Il est d'autre part stipulé (article 15) que l'engagement d'activité souscrit à l'entrée doit être respecté dans toutes ses dispositions pendant toute la durée prévue sous peine d'application des sanctions statutaires ; la décision de retrait en fin de période d'engagement doit être notifiée, sous peine de forclusion, 6 mois au moins avant la date d'expiration de l'engagement par lettre recommandée avec demande d'avis de réception le retrait ne prenant effet qu'à la fin de l'exercice social.

Le GAEC de la Bartavelle, aux droits duquel vient aujourd'hui l'Earl La Bartavelle a adhéré à la Sica Edelweiss en mai 2008 de sorte qu'il était engagé jusqu'à la fin de l'exercice 2013. L'Earl La Bartavelle a notifié par LRAR du 28 août 2012, sa démission à effet du 4 juillet 2012 en indiquant qu'elle cesserait tout apport. Cette démission a été acceptée par la Sica Edelweiss selon courrier en date du 2012, en précisant qu'après discussion et vote, le conseil d'administration avait décidé d'appliquer une pénalité de 10 % sur la valeur de la production non apportée de raisin au titre de l'exercice 2012, soit la somme de 5575 €, et de ne pas rembourser les parts sociales détenues par l'exploitation, d'une valeur de 2808 € en compensation d'une partie de la perte occasionnée par le non un apport de production en 2013.

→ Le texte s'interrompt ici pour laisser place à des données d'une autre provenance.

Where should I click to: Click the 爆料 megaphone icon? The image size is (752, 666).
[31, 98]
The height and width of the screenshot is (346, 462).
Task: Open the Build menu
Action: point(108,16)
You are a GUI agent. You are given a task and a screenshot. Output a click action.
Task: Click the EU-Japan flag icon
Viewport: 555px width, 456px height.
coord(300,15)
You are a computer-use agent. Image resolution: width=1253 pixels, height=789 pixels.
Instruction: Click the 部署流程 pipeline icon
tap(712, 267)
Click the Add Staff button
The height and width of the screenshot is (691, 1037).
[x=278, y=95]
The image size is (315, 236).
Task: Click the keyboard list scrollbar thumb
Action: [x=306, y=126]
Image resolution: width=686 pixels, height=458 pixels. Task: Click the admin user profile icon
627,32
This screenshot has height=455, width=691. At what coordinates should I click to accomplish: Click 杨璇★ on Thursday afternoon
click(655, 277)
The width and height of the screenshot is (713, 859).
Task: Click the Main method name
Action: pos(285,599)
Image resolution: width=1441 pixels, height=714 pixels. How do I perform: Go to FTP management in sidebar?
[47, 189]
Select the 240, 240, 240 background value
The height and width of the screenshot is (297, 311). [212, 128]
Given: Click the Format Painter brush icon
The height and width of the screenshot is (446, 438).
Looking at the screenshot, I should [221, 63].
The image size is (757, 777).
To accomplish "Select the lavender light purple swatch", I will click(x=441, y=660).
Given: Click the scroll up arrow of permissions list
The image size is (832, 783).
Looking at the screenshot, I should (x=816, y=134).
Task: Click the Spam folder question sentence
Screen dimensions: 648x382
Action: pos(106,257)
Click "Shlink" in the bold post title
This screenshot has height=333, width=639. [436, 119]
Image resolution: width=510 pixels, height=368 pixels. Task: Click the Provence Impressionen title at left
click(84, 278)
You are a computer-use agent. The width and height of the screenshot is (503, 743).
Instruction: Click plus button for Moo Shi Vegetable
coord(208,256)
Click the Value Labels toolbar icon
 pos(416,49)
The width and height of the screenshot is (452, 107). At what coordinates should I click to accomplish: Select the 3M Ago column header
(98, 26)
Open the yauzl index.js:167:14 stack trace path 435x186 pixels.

L'Earl La Bartavelle ne conteste pas avoir cessé d'apporter sa production à la Sica Edelweiss et avoir démissionné avant la fin de son engagement et en cours d'exercice, sans respecter le délai de préavis fixé par les statuts. Elle a incontestablement manqué à ses obligations, et la Sica Edelweiss est donc en droit de solliciter la pénalité prévue par les statuts. Le montant de cette pénalité étant laissé à l'appréciation du conseil d'administration, la Sica Edelweiss ne saurait aujourd'hui réclamer autre chose que ce qui a été arrêté par le conseil d'administration. Celui-ci a en effet décidé de modérer la pénalité dont le montant maximum pouvait être de 22'579 €, si le calcul avait été effectué sur le montant global de la production annuelle.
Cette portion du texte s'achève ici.